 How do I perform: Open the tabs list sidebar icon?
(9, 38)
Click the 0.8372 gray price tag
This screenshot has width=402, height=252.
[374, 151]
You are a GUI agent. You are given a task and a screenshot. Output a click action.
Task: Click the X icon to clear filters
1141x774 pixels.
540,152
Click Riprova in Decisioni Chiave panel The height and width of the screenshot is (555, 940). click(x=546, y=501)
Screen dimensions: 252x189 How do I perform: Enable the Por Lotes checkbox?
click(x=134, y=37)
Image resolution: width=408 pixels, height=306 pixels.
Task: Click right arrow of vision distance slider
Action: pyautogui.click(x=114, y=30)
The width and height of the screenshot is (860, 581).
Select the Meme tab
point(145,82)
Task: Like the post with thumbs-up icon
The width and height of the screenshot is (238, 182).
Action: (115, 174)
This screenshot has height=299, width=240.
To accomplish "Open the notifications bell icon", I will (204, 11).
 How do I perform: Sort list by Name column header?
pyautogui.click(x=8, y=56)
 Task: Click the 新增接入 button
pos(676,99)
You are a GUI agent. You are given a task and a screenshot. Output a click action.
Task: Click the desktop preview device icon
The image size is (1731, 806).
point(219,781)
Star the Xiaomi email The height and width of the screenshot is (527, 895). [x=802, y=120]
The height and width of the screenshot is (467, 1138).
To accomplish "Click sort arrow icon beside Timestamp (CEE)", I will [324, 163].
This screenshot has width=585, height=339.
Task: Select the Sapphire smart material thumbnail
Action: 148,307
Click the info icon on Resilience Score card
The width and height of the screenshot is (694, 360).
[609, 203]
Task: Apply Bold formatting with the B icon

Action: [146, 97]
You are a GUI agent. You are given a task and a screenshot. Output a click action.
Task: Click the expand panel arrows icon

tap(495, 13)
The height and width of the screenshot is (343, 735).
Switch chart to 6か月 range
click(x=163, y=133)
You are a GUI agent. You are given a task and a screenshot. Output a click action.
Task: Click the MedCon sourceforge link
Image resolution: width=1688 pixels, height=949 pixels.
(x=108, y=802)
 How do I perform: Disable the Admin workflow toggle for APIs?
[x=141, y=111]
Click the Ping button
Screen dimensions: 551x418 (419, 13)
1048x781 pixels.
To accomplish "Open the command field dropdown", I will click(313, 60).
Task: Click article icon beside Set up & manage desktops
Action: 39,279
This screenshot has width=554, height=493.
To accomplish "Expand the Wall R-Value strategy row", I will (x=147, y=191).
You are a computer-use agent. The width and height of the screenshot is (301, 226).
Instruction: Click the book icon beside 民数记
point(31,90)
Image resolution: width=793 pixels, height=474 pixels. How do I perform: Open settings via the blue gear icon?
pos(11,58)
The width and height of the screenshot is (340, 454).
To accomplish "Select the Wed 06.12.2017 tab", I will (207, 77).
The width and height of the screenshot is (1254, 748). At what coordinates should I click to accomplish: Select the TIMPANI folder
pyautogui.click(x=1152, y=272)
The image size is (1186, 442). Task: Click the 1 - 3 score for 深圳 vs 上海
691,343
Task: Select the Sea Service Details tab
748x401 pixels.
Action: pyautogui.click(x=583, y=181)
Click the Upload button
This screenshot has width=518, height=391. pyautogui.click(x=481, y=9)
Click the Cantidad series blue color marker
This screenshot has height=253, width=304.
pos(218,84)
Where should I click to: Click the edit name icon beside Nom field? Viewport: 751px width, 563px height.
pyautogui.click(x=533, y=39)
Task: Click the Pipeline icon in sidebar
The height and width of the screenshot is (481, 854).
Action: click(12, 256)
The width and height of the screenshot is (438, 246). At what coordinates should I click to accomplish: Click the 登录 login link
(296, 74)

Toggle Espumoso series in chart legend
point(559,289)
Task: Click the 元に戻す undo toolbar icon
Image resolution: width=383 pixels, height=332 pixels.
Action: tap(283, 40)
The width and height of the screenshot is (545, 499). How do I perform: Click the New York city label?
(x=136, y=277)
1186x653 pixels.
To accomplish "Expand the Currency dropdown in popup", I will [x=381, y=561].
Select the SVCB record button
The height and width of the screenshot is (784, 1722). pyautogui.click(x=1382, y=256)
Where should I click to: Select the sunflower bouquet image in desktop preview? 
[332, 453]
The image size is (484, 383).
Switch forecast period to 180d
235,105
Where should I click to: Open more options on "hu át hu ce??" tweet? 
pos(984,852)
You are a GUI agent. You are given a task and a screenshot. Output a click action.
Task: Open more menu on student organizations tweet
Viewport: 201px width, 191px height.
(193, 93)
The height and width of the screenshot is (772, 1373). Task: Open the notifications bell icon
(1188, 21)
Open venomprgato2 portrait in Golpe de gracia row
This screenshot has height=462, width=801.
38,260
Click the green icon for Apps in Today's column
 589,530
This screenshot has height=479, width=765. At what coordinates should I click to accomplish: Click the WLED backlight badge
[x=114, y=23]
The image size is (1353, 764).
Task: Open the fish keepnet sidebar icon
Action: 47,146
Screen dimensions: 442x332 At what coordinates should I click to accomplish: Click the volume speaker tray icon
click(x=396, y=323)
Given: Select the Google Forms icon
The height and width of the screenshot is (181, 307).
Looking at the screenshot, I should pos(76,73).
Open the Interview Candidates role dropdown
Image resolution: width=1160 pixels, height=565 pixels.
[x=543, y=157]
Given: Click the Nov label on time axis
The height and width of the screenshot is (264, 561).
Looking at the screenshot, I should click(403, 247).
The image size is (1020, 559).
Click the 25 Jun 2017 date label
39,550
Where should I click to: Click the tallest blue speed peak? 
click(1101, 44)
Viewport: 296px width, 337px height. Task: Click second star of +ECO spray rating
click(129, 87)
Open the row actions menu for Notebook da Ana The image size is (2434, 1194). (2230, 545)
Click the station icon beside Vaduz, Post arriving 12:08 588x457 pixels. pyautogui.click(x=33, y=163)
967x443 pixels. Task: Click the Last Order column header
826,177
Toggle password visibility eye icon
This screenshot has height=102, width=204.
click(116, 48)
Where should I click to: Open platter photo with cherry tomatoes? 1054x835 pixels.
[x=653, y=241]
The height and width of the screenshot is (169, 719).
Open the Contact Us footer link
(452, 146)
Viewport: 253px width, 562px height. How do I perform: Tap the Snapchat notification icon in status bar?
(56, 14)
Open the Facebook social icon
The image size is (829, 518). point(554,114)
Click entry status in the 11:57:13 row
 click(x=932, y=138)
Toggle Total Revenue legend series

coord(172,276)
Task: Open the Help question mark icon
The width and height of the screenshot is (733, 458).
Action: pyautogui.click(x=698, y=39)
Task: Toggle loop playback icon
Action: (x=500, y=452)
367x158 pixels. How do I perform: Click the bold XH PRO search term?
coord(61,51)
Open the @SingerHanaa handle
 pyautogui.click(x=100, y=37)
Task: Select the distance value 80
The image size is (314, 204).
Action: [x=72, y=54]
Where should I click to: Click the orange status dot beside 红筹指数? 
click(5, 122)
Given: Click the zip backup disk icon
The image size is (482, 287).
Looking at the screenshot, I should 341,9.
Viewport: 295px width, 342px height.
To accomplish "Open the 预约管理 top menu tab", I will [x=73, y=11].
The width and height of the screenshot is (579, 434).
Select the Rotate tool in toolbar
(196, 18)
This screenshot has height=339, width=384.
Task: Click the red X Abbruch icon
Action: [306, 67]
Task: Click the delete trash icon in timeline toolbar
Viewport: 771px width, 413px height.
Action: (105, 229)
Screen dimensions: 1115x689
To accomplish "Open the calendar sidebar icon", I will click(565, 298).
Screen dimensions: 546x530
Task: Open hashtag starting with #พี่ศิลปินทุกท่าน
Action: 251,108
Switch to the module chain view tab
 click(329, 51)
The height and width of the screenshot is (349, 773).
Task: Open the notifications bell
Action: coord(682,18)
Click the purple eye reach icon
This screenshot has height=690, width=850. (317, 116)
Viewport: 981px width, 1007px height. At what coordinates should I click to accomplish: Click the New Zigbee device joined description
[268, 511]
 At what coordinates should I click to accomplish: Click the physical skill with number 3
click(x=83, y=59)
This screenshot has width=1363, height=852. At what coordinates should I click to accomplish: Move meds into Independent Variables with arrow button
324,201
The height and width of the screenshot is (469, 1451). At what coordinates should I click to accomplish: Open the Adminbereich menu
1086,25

------------------------------------------------------------------------

*WHAT THE EXERCISE ASKS:*
For this exercise, repeat exactly the lines of the data above from the one with "Task: Select the distance value 80" down to the one with "Viewport: 295px width, 342px height.", both end lines included.

*OUTPUT:*
Task: Select the distance value 80
The image size is (314, 204).
Action: [x=72, y=54]
Where should I click to: Click the orange status dot beside 红筹指数? 
click(5, 122)
Given: Click the zip backup disk icon
The image size is (482, 287).
Looking at the screenshot, I should 341,9.
Viewport: 295px width, 342px height.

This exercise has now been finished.